• YOUR ASSIGNMENT: While leaving the pictures out, set down only the lines from the one with "Crepes with sesame paste and fruits (66, 574)" through the end of the records, exactly as they stand.

• INPUT FOR THIS TASK:
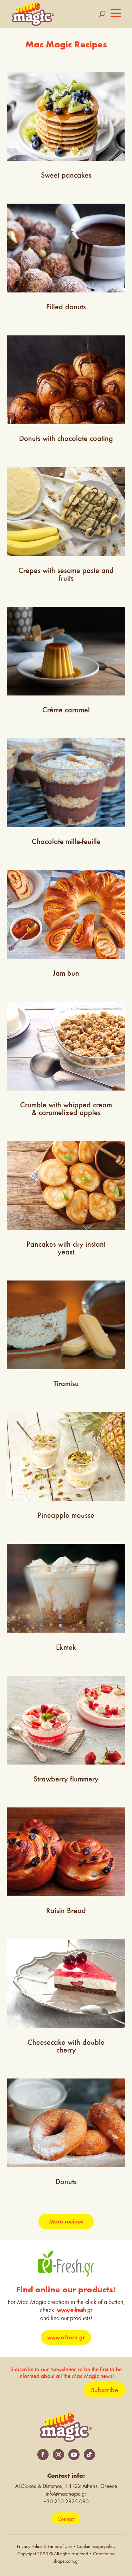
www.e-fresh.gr (74, 2310)
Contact (66, 2519)
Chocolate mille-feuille (66, 841)
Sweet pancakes (66, 175)
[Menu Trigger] (115, 13)
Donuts (66, 2181)
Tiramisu (66, 1383)
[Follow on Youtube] (74, 2454)
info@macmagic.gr (66, 2494)
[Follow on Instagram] (58, 2454)
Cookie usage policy (96, 2546)
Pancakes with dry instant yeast (66, 1248)
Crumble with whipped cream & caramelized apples (66, 1108)
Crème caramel (66, 709)
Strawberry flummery (66, 1779)
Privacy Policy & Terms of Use (44, 2546)
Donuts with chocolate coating (66, 438)
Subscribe (104, 2390)
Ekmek (66, 1647)
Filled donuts (66, 306)
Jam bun (66, 973)
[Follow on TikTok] (89, 2454)
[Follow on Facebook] (43, 2454)
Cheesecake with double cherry (66, 2046)
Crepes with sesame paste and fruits (66, 574)
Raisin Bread (66, 1910)
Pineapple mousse (66, 1515)
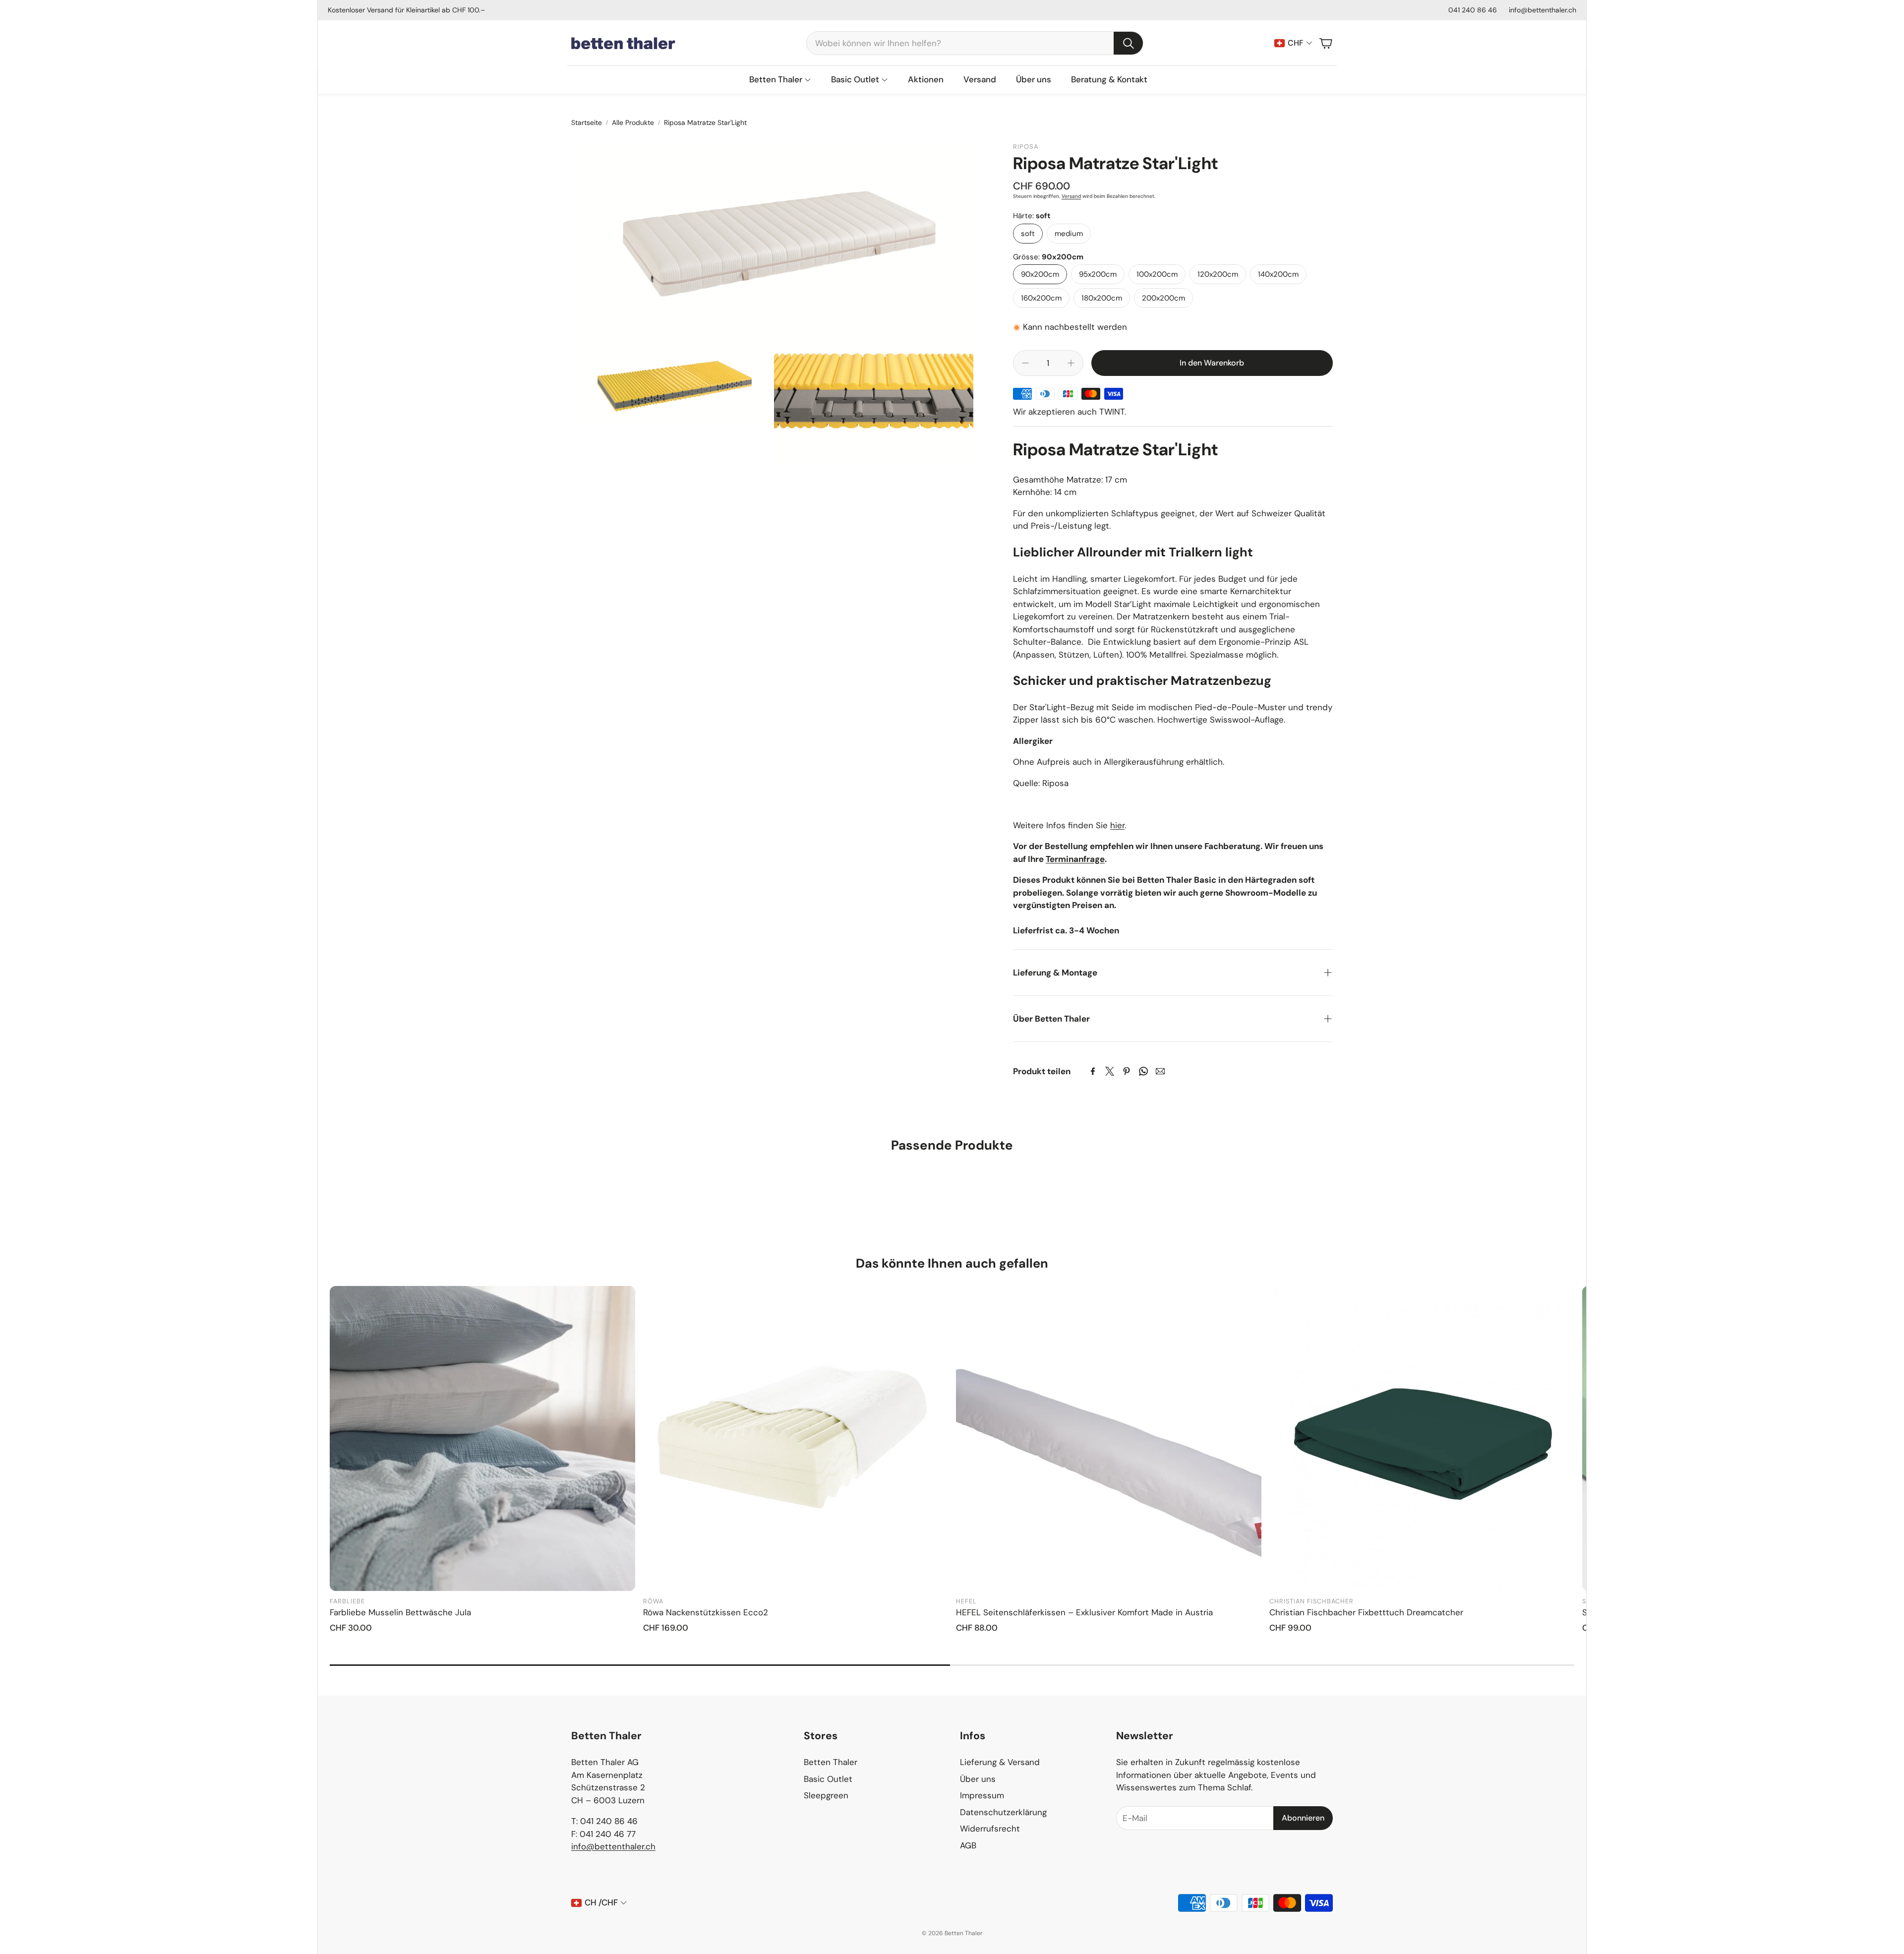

• RESPONSE TO THIS TASK:
Crepes with sesame paste and fruits (66, 574)
Raisin Bread (66, 1910)
Pineapple mousse (66, 1515)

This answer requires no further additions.